PROVIDED RECORDS:

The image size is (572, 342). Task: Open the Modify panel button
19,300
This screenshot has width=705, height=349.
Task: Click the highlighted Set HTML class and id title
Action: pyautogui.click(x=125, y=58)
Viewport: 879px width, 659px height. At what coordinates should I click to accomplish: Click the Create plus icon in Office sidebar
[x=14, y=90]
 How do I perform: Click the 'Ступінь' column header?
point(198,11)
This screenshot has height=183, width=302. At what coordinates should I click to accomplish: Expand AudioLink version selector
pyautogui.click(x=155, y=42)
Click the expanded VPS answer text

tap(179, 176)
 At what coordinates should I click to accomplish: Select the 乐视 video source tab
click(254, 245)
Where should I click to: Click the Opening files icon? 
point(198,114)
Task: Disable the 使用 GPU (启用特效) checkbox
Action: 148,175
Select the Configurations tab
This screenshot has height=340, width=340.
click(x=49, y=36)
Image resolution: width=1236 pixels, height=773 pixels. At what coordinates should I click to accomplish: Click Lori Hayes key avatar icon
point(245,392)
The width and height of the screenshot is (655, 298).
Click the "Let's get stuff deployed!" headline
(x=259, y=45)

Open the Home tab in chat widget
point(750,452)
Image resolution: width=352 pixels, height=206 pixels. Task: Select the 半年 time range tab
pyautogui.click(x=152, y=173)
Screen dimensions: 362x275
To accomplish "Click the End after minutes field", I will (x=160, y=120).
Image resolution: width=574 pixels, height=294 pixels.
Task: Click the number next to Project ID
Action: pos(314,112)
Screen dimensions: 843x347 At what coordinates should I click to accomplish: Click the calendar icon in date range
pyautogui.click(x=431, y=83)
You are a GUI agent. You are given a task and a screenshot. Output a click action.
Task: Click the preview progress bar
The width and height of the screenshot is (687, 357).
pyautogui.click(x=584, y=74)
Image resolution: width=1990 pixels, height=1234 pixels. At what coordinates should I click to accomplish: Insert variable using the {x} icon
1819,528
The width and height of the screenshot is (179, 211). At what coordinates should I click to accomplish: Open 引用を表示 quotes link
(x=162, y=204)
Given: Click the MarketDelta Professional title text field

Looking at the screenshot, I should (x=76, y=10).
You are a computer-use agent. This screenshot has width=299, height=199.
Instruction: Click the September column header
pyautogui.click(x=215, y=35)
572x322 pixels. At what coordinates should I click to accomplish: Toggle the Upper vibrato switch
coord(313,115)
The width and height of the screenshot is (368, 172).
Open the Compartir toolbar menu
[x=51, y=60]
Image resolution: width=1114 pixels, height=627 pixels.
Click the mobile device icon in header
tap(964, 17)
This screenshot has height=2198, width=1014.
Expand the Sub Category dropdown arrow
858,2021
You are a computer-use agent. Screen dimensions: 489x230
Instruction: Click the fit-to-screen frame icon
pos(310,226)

STATED GOAL: Render the item lines above, from the start of the items through the line containing "(x=259, y=45)", as a JSON list of strings, one string per line, with blank lines omitted.

TASK SOLUTION:
[
  "The image size is (572, 342). Task: Open the Modify panel button",
  "19,300",
  "This screenshot has width=705, height=349.",
  "Task: Click the highlighted Set HTML class and id title",
  "Action: pyautogui.click(x=125, y=58)",
  "Viewport: 879px width, 659px height. At what coordinates should I click to accomplish: Click the Create plus icon in Office sidebar",
  "[x=14, y=90]",
  " How do I perform: Click the 'Ступінь' column header?",
  "point(198,11)",
  "This screenshot has height=183, width=302. At what coordinates should I click to accomplish: Expand AudioLink version selector",
  "pyautogui.click(x=155, y=42)",
  "Click the expanded VPS answer text",
  "tap(179, 176)",
  " At what coordinates should I click to accomplish: Select the 乐视 video source tab",
  "click(254, 245)",
  "Where should I click to: Click the Opening files icon? ",
  "point(198,114)",
  "Task: Disable the 使用 GPU (启用特效) checkbox",
  "Action: 148,175",
  "Select the Configurations tab",
  "This screenshot has height=340, width=340.",
  "click(x=49, y=36)",
  "Image resolution: width=1236 pixels, height=773 pixels. At what coordinates should I click to accomplish: Click Lori Hayes key avatar icon",
  "point(245,392)",
  "The width and height of the screenshot is (655, 298).",
  "Click the \"Let's get stuff deployed!\" headline",
  "(x=259, y=45)"
]